_TEXT EXTRACT_.
* begin *
Is there a dictionary that contains the function's parameters in Python?

Question

I'd like to be able to get a dictionary of all the parameters passed to a function.

def myfunc( param1, param2, param3 ):
    print 'Param1=%(param1)s, Param2=%(param2)s Param3=%(param3)' % __method_param_dict__

So my question is does the dictionary method_param_dict exist, and if so what is it called.

Thanks

Answer 1

If you need to do that, you should use *args and **kwargs.

def foo(*args, **kwargs):
   print args
   print kwargs

foo(1,2,3,four=4,five=5)
# prints [1,2,3] and {'four':4, 'five':5}

Using locals() is also a possibility and will allow you to iterate through the names of position arguments, but you must remember to access it before defining any new names in the scope, and you should be aware that it will include self for methods.

Answer 2

If you want to accept variable parameters, you can use *args and **kwargs.

*args is a list of all non-keyword parameters. **kwargs is a dictionary of all keyword parameters. So:

def myfunc(*args, **kwargs):
    if args:
       print args
    if kwargs:
       print kwargs


>>> myfunc('hello', 'goodbye')
('hello', 'goodbye')

>>> myfunc(param1='hello', param2='goodbye')
{'param1': 'param2', 'param2': 'goodbye'}

Answer 3

A solution for your specific example:

def myfunc(param1, param2, param3):
    dict_param = locals()

But be sure to have a look at this article for a complete explanation of the possiblities (args, kwargs, mixed etc...)

Answer 4

You can do:

def myfunc(*args, **kwargs):
  # Now "args" is a list containing the parameters passed
  print args[0], args[1], args[2]

  # And "kwargs" is a dictionary mapping the parameter names passed to their values
  for key, value in kwargs.items():
    print key, value
* end *
_RECORD EXTRACTS_.
* begin *
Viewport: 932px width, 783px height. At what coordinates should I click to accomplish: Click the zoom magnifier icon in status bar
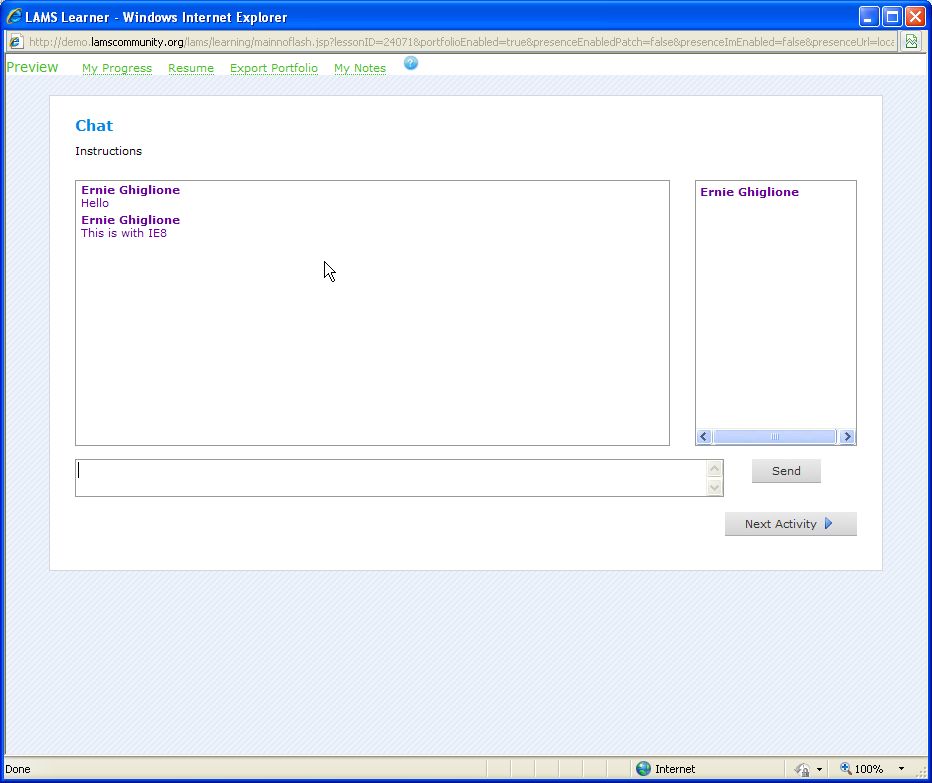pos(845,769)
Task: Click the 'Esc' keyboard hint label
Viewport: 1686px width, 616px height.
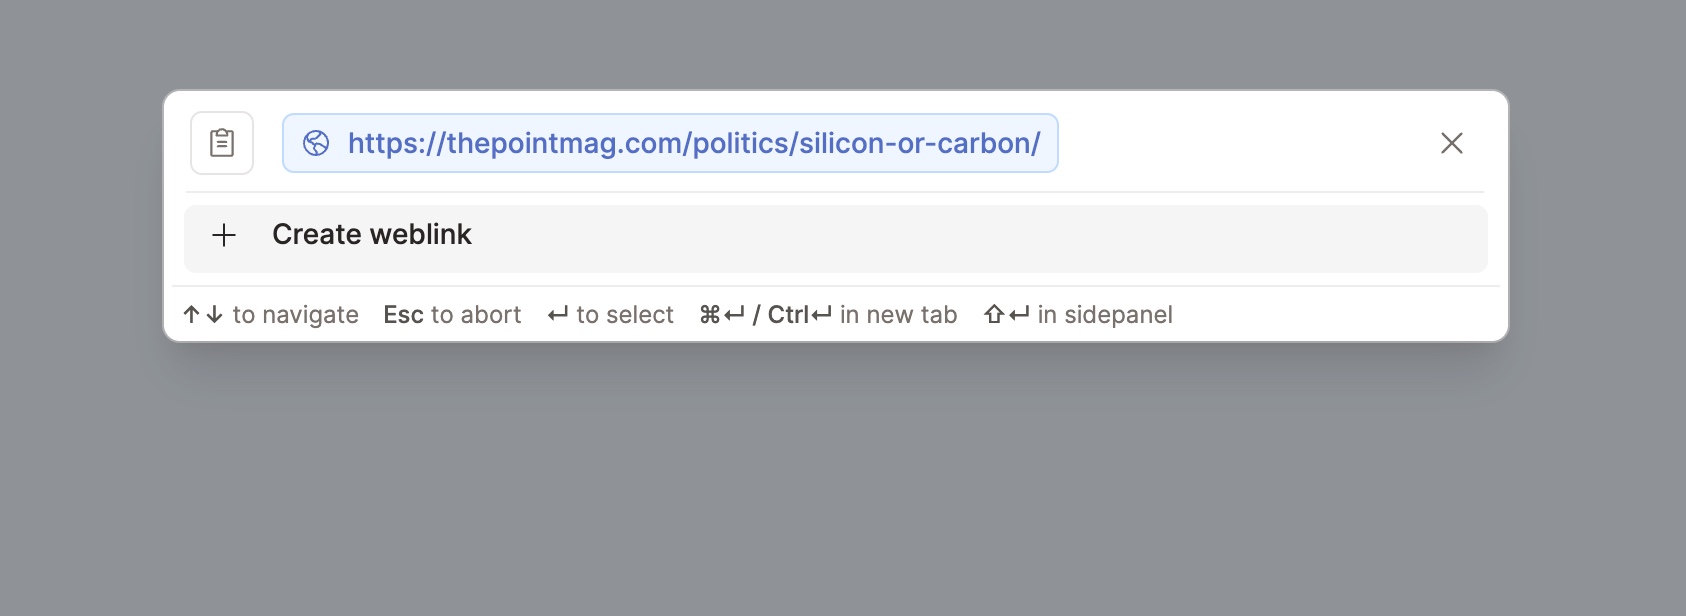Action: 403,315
* end *
_THE REQUEST_. Could you copy the thread on Python function parameters from "I'd like to" up to and including "should use *args and **kwargs."?

_FINAL RESULT_.
I'd like to be able to get a dictionary of all the parameters passed to a function.

def myfunc( param1, param2, param3 ):
    print 'Param1=%(param1)s, Param2=%(param2)s Param3=%(param3)' % __method_param_dict__

So my question is does the dictionary method_param_dict exist, and if so what is it called.

Thanks

Answer 1

If you need to do that, you should use *args and **kwargs.